Arquivo Jaozin Jaaozinn
𝐴𝑀𝐼𝐺𝑂𝑆,
Certamente, a
imagem presente nessa publicação, talvez seja inédita nas fotografias
referentes ao tema cangaço.
Este,
registrado e compartilhado no O Jornal/RJ, do ano de 1932, é nada mais e nada
menos que o coiteiro Zé Borrego, algoz do cangaceiro Açúcar (ou Assucar).
Com o auxílio
da reportagem deste jornal e com a publicação do Sr. João Costa, presente no
Blog do Mendes, pude comparar os fatos presentes e apontar que este senhor seja
o matador do cangaceiro Tiburtino.
Entretanto, é
melhor relembrarmos, de forma resumida, como foi esse episódio que este
bandoleiro estava presente. Em 30 de novembro de 1932, na Fazenda Burdão,
próximo de Jeremoabo/BA, travou-se um feroz combate da força do Tenente
Santinho (com a presença do Cabo Odilon Flor) contra o subgrupo do cangaceiro
Moderno.
Segundo a
história, o grupo liderado por Virgínio tinha acabado de assaltar algumas fazendas
próximas das regiões de Jeremoabo, e depois vieram a descansar debaixo de um
umbuzeiro. A volante comandada por Ladislau (o Tenente Santinho), com o auxílio
do rastejador da tropa, acabam por encontrar o local que o bando estava
acampado, e resolveram preparar uma tocaia, porém, foram descobertos, onde
desencadeou um forte tiroteio.
Quase todos do
grupo de Moderno conseguiram sair ilesos, tirando Tiburtino Vieira Feitosa –
pertencente à tribo Pankararé –, onde é alvejado por diversas vezes, mas consegue
fugir ainda com vida do tiroteio.

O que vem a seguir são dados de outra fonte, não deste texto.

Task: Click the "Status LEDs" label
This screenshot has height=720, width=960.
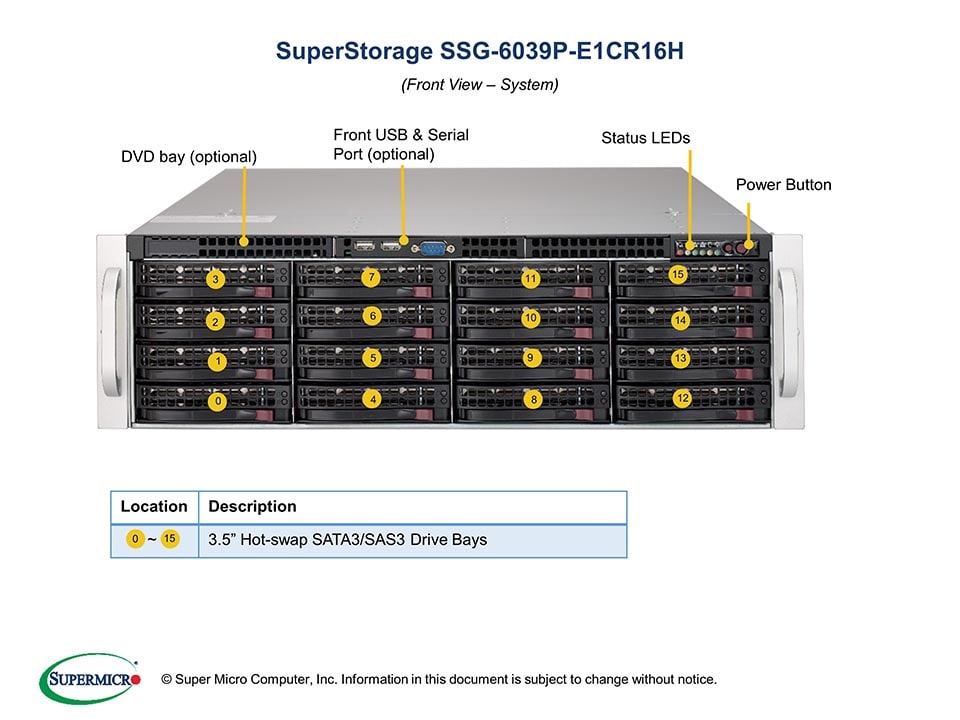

Santinho acaba por colocar a sua tropa para
vasculhar toda a mata na procura do facínora.
Açúcar seguiu
até a casa do coiteiro Zé Borrego, onde pediu para que o ajudasse a cuidar das
feridas, indicando até mesmo quais produtos medicinais deveriam ser aplicados.

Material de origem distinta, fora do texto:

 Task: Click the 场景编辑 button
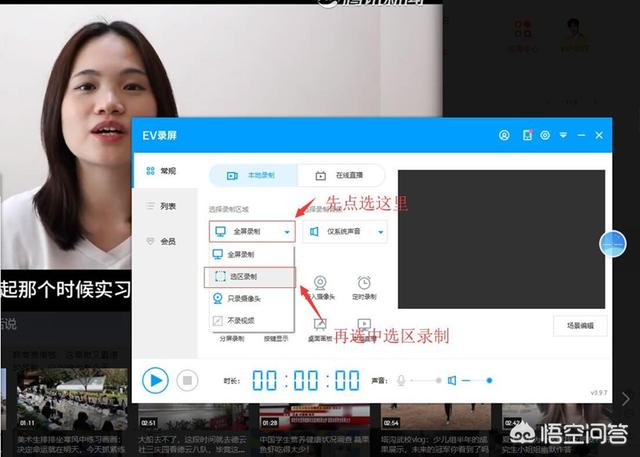(580, 326)
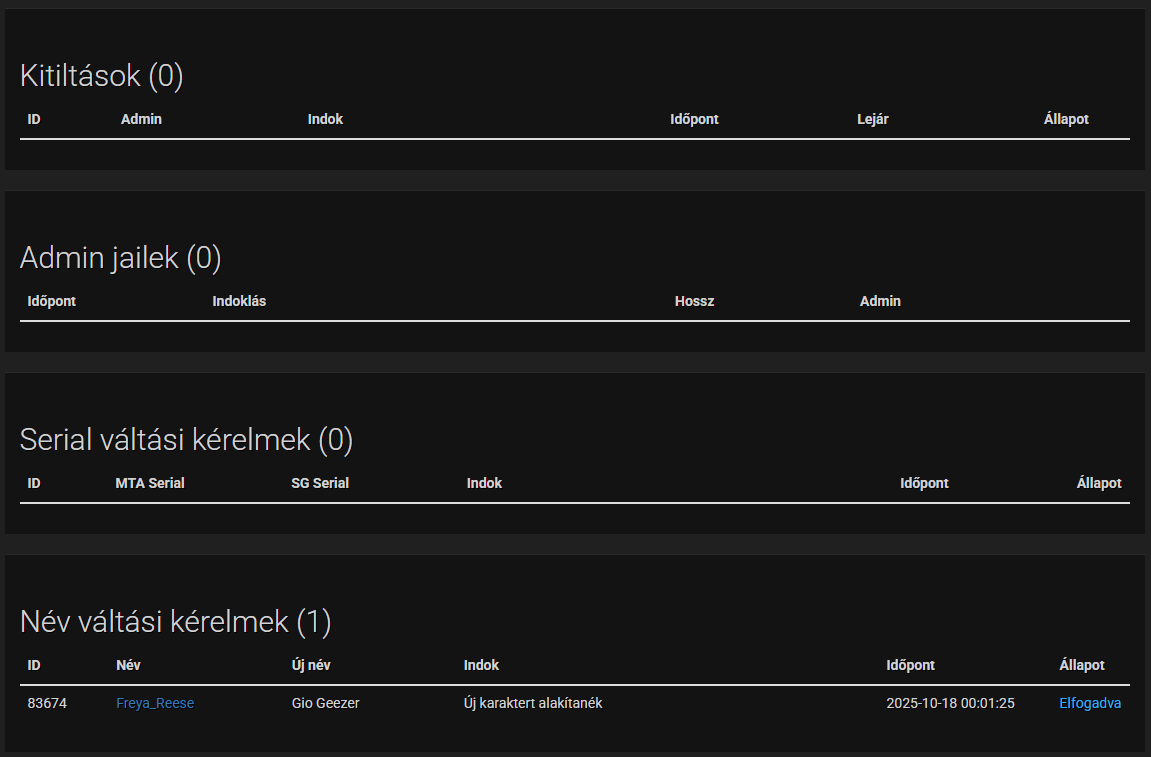Click the reason text Új karaktert alakítanék
The image size is (1151, 757).
tap(533, 703)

Depois do procedimento, o cangaceiro adormeceu; e foi nessa hora que Borrego o
mata.
𝑀𝐴𝑆
𝑃𝑂𝑅
𝑄𝑈𝐸̂?
Antes mesmo do
combate, Santinho passa com sua força na casa deste fazendeiro (talvez por já
pressentir que ajudava Lampião e outros) onde maltrata a sua família e o ameaça
de morte, ainda dando um aviso de que "qualquer coisa que voar, rastejar
ou andar pela sua propriedade deverá ser informado a mim”.
Aproveitando
da boa hora de sua grande visita, além de ser "perdoado" de suas
ligações com cangaceiros, Zé Borrego acaba matando e cortando a cabeça do
bandido, e fora ao encontro de Santinho, entregando a prova de sua feitoria,
onde, depois desta, sua família foge da fazenda enquanto Zé segue como um
"contratado" da força volante de Ladislau, conseguindo assim fugir da
cadeia.
Já com essa
foto, podemos adicioná-la com as outras duas raras da cabeça do malfeitor,
completando ainda mais a história por trás de sua morte.
Não sabemos
por qual motivo, mas a força militar alegava que Assucar foi abatido em forte
confronto, enquanto os jornais sustentavam a informação de que fora Zé Borrego
o seu matador.
𝑭𝑶𝑵𝑻𝑬𝑺:
𝑶
𝑱𝒐𝒓𝒏𝒂𝒍/𝑹𝑱
- 1932; 𝑱𝒐𝒂̃𝒐 𝑪𝒐𝒔𝒕𝒂;
𝑩𝒍𝒐𝒈
𝒅𝒐
𝑴𝒆𝒏𝒅𝒆𝒔;
𝑳𝒊𝒗𝒓𝒐
𝑭𝒐𝒓𝒄̧𝒂𝒔
𝑽𝒐𝒍𝒂𝒏𝒕𝒆𝒔
- 𝑩𝒊𝒔𝒎𝒂𝒓𝒄𝒌
𝑴𝒂𝒓𝒕𝒊𝒏𝒔.
.𝐂𝐀𝐍𝐆𝐀𝐂̧𝐎
𝐁𝐑𝐀𝐒𝐈𝐋𝐄𝐈𝐑𝐎.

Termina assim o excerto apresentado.